-- BEGIN Reading passage --

Skip to content

Pulumi Module Reference

Complete reference for all infrastructure modules across the 4 stack-specific directories:

  • infra/persistent/modules/ -- Data-bearing resources (never destroyed)
  • infra/foundation/modules/ -- Networking and supporting infrastructure
  • infra/compute/modules/ -- Compute resources (ECS, Lambda, IAM)
  • infra/edge/modules/ -- API Gateway, WAF, monitoring

Module Inventory

Persistent Stack (infra/persistent/modules/)

Module File Task ID Description
Pulumi Backend pulumi_backend.py - S3 bucket for Pulumi state, IAM roles for CI/CD
S3 Buckets s3.py IS001 5 buckets: configs, results, arcticdb, logs, mlflow
DynamoDB Tables dynamodb.py IS003 12 tables for workflow/health/trading/drift/config state
ECR Repositories ecr.py IS004 24 repos: 6 services + 18 Lambda images
Cognito Auth cognito.py DK005 User pool with MFA, M2M client
CodeArtifact codeartifact.py SR003 Private Python package repository
CloudTrail cloudtrail.py SEC003 Audit logging to S3 and CloudWatch

Foundation Stack (infra/foundation/modules/)

Module File Task ID Description
VPC Network vpc.py IF002 VPC, 6 subnets (2 AZs, 3 tiers), IGW, route tables
Security Groups security_groups.py IF004 5 SGs: ALB, ECS, Lambda, RDS, NAT
NAT Instance nat_instance.py IF003 t4g.nano NAT with ASG for HA
Network ACLs nacl.py SEC005 Stateless firewall rules per subnet tier
VPC Endpoints vpc_endpoints.py SEC002 Gateway endpoints (S3, DynamoDB) + Interface endpoints (ECR, STS, Secrets Manager, CloudWatch Logs, SSM, SQS)

-- END Reading passage --

What is needed » Please extend the Pulumi module reference above, picking up right after its last table row.

-- BEGIN Extracted records --

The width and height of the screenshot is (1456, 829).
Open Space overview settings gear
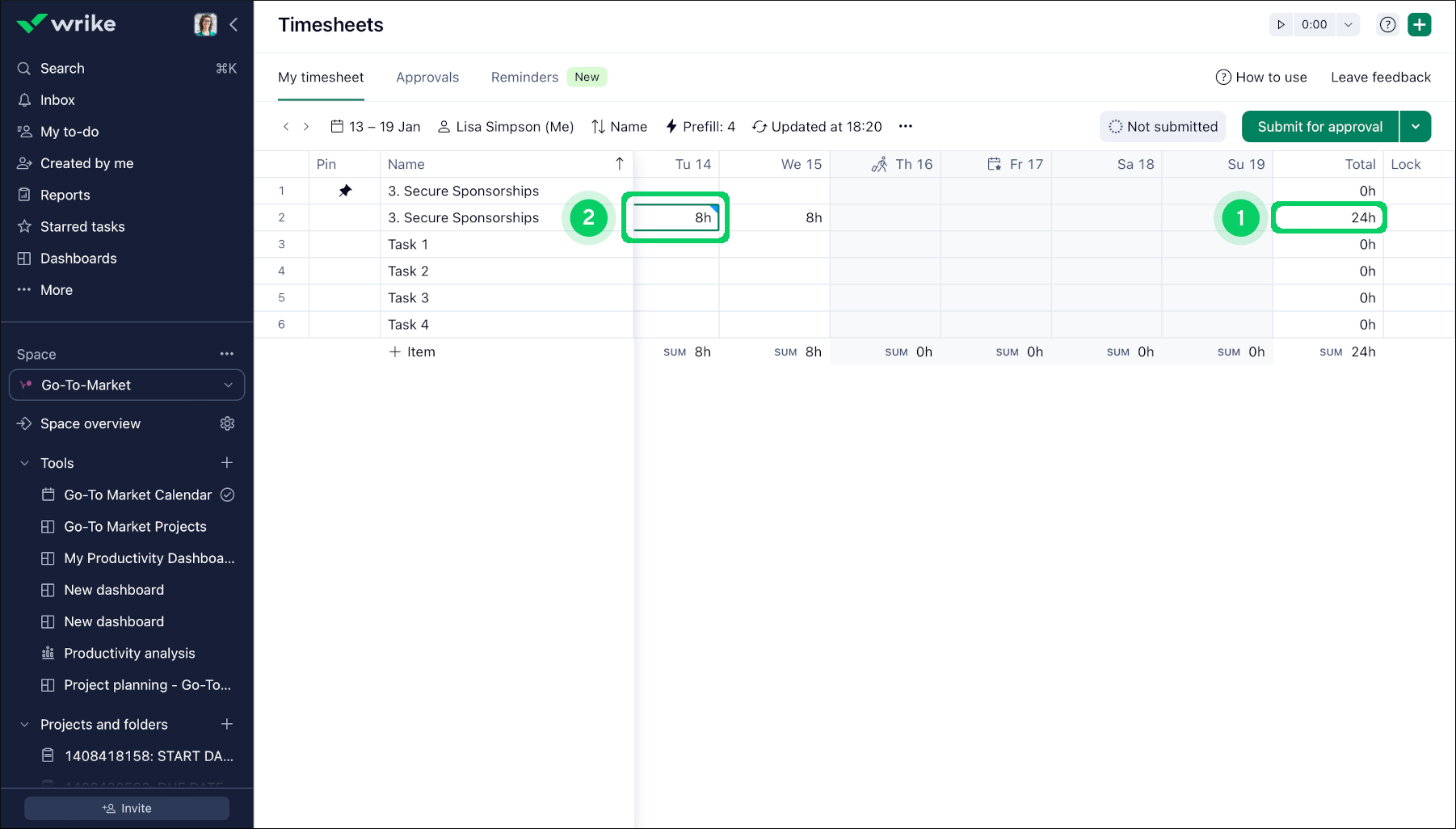tap(227, 423)
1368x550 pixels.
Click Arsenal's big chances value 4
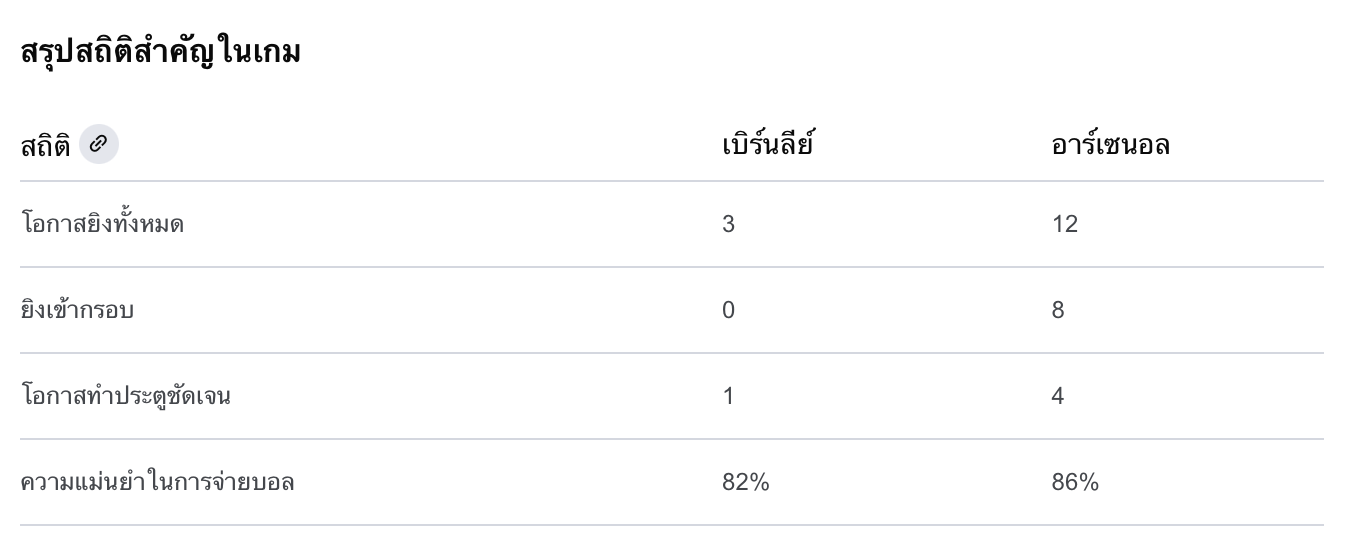coord(1058,396)
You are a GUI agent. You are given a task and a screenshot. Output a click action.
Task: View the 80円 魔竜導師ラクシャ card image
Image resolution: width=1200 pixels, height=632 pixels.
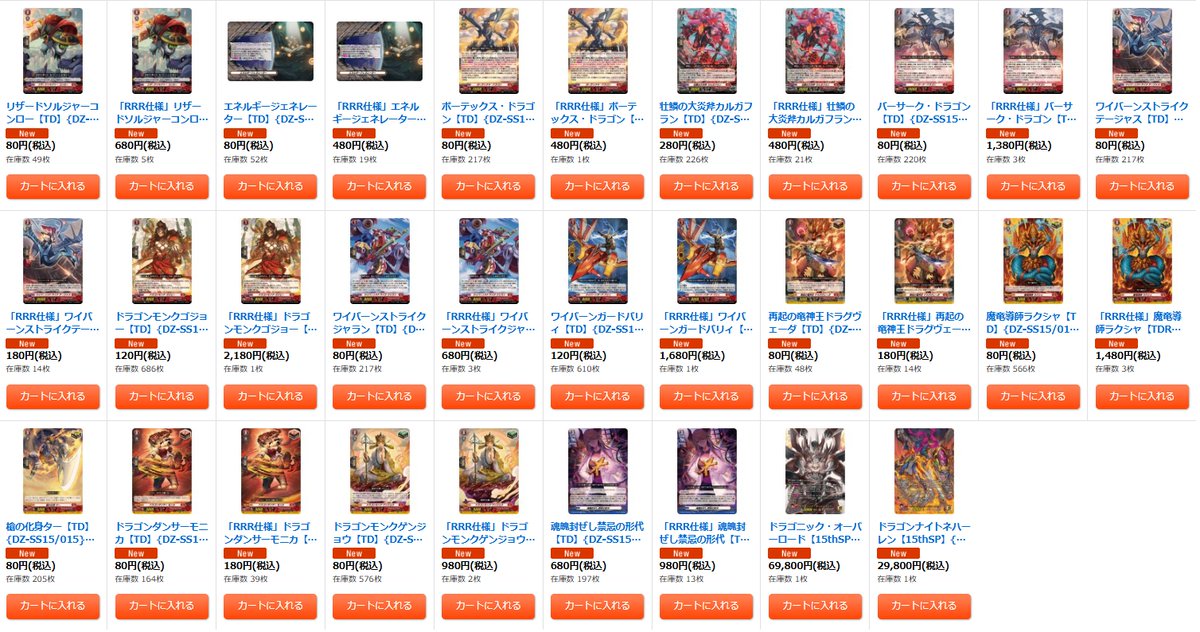(x=1033, y=261)
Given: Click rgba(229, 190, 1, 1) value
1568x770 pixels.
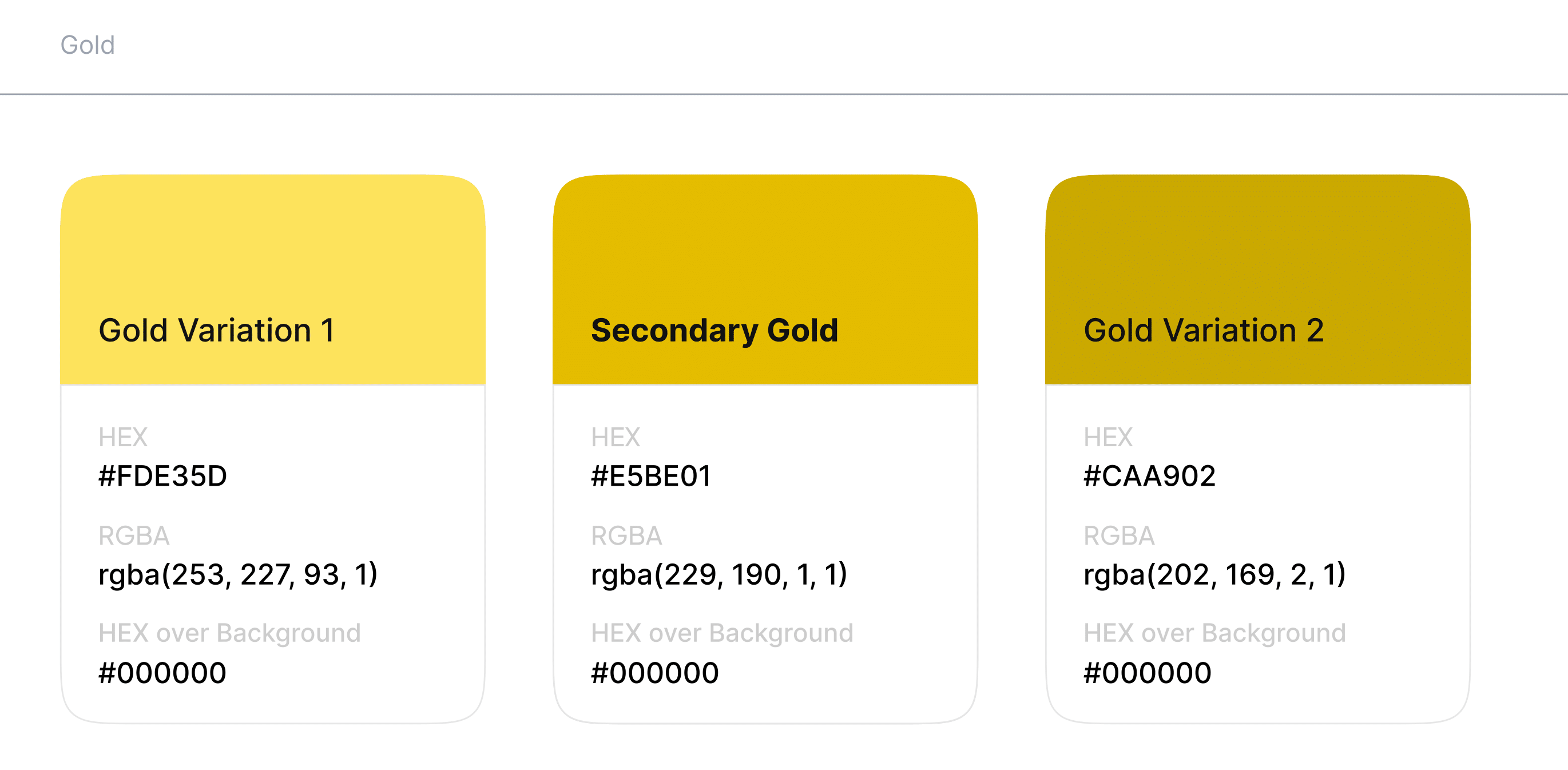Looking at the screenshot, I should click(x=719, y=574).
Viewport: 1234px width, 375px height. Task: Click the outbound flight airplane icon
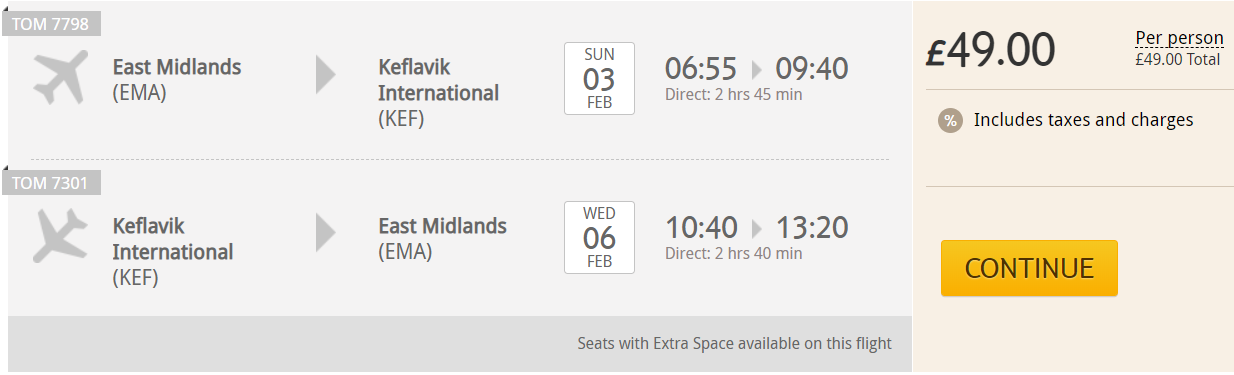(61, 78)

-- END Extracted records --

Answer to this exercise »
VPC Flow Logs vpc_flow_logs.py SEC004 Flow logs to CloudWatch for audit
RDS Database rds.py IS002 PostgreSQL (v15.13) for MLflow
SQS Queues sqs.py IO001 Backtest queue + DLQ
SNS Topics sns.py MN001, SR016 Alert notifications and registration events
Secret Rotation secret_rotation.py SEC006 RDS secret rotation (30-day schedule)

Compute Stack (infra/compute/modules/)

Module File Task ID Description
IAM Roles iam.py IC001 ECS execution role + task role
ECS Cluster ecs.py IC001, BE007 Fargate cluster, strategy task definition
ECS Services ecs_services.py IC003 7 ECS services + Service Discovery
ALB alb.py IC002 Application Load Balancer, listeners, target groups
Lambda Functions lambda_funcs.py IC004 17 container-image Lambdas + EventBridge schedules
Step Functions step_functions.py IO002, BE008 Backtest workflow state machine
EC2 Consolidated ec2_consolidated.py - Consolidated EC2 for dev/staging
EC2 Userdata ec2_userdata.py - EC2 instance bootstrap script

Edge Stack (infra/edge/modules/)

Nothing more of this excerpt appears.